PHP Types
This is short ramble about PHP’s type system and the meaning of our programs.
Semantics
A programming system can usually be considered as 2 different parts;
syntax and semantics. Syntax is the particular way that things
need to be written in order for them to be “well formed” or
“syntactically correct”; in other words, syntax separates valid programs
from invalid programs based on how they’re written (for example
my$ =;
is invalid PHP). Semantics on the other
hand, separates valid and invalid programs based on their
behaviour or meaning. This is much trickier, since
misbehaving programs are much harder to spot than incorrectly written
ones, and in order to spot “bad” behaviour we need to know what “good”
behaviour is, and even what we mean by “behaviour”.

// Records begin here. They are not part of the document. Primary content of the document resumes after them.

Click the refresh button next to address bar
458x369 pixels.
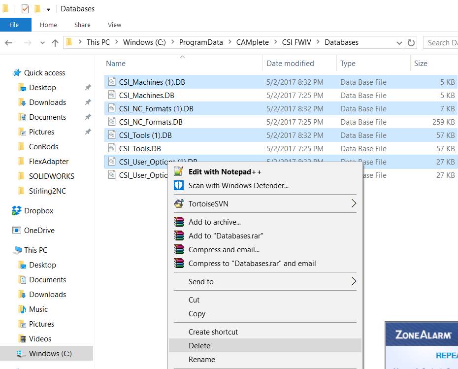[412, 42]
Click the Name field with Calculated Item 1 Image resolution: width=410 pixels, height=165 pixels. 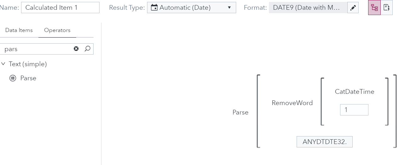pos(60,8)
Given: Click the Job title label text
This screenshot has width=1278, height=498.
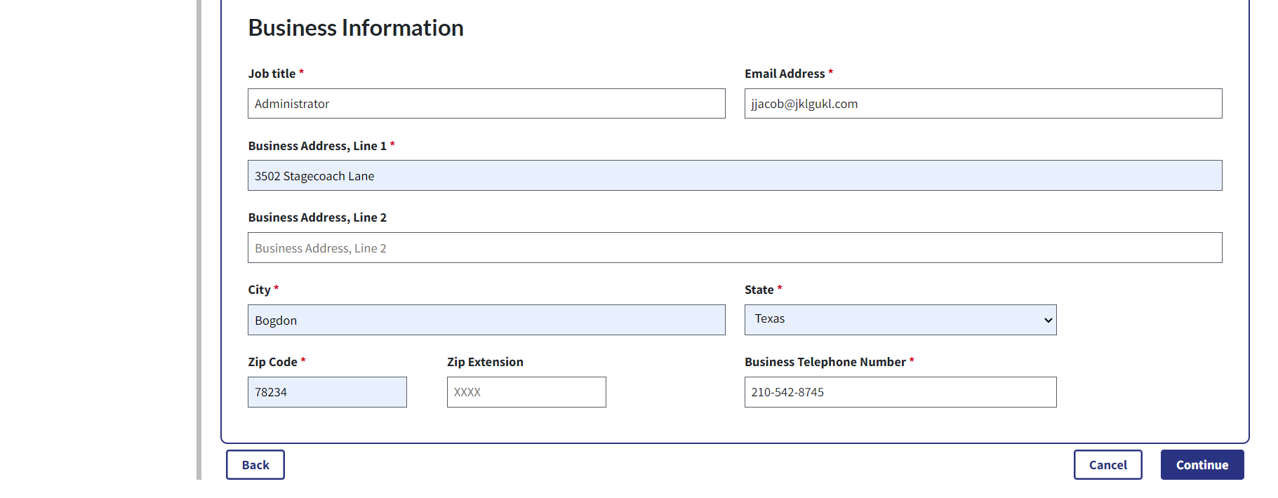Looking at the screenshot, I should 272,74.
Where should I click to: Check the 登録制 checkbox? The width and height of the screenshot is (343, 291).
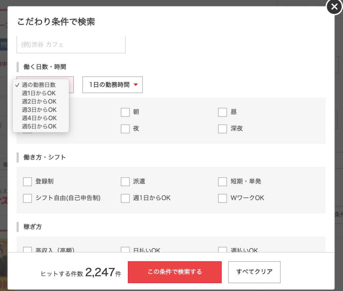[27, 182]
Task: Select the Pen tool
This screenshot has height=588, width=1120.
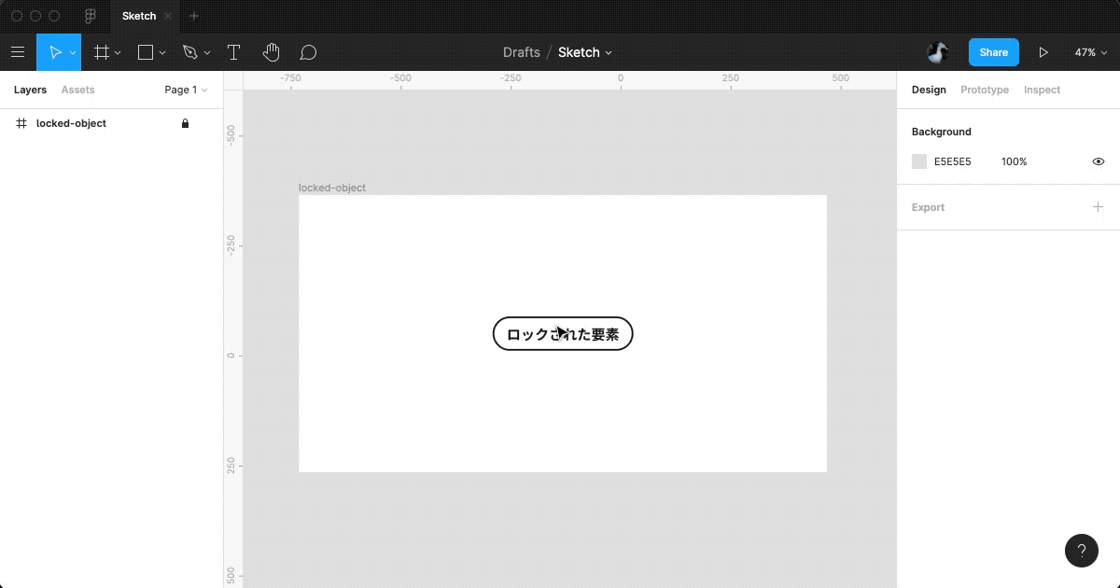Action: click(x=190, y=53)
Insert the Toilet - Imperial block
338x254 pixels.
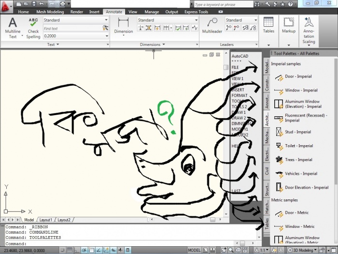(298, 146)
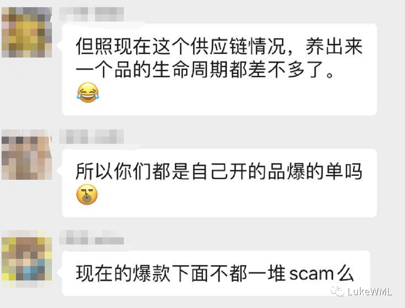Screen dimensions: 405x308
Task: Click the text 爆款 in third bubble
Action: tap(152, 274)
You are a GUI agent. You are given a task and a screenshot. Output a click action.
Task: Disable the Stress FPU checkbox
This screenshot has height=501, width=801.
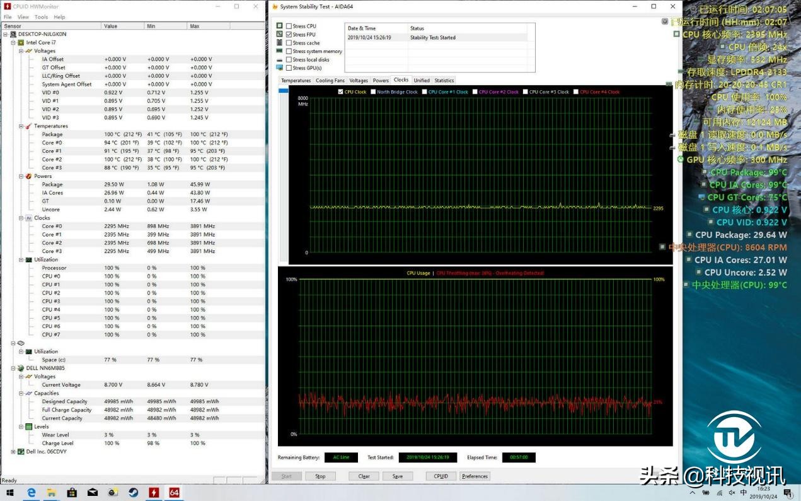pyautogui.click(x=289, y=34)
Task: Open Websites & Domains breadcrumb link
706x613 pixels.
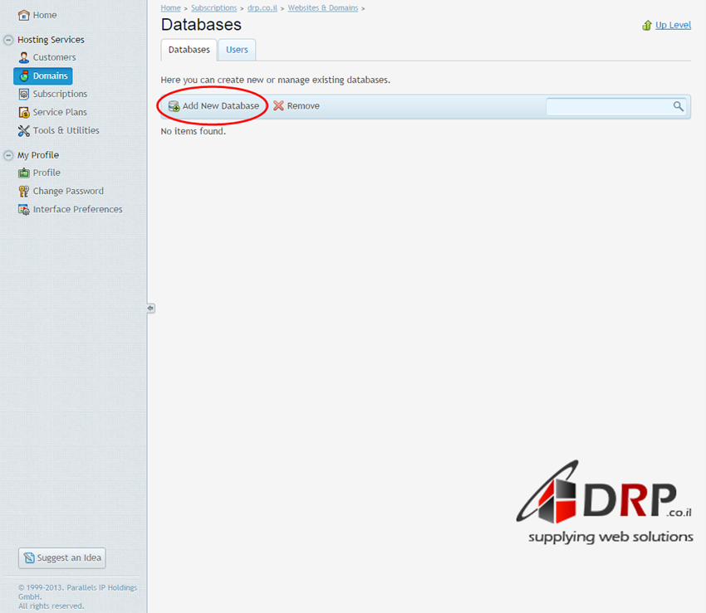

In PHP, the “meaning” of the code we write is that the computer will start at the first line of the first file it is given and treat each statement it finds as an instruction to carry out (joined together by semicolons which mean “and then”), until it either runs out of instructions or is told to stop. These instructions can modify the state of the computer. Computer Scientists would call this a form of “operational semantics”; the meaning of the code depends on some physical operation being performed, in this case the meaning of the code is the changes it makes to the state of the computer (its memory).
This simple definition allows us to spot that code like this:
$x = 0;
$x = $x;
is ‘wrong’ because we know that the second line will never change the state, and thus is ‘meaningless’ from the point of view of PHP. In this case the mistake is harmless, since by definition it doesn’t change the behaviour. There are much harder problems to deal with though, where the incorrect instruction depends on the state of the program when it is run, and we can use much more sophisticated techniques to find them.
Types
Understanding more about the semantics of PHP values, and in particular its type system allows us to spot and prevent many mistakes in the behaviour of our programs.
The type of some value, in a very non-rigourous sense, depends on both the way we represent that value and what we can do with it. Computers are built out of circuits which carry electricity, but the design of these circuits causes the electric signals to behave like numbers. Thus the most basic kind of thing, or type of value, that a computer can handle is (whole) numbers, since they’re built into the hardware of the machine.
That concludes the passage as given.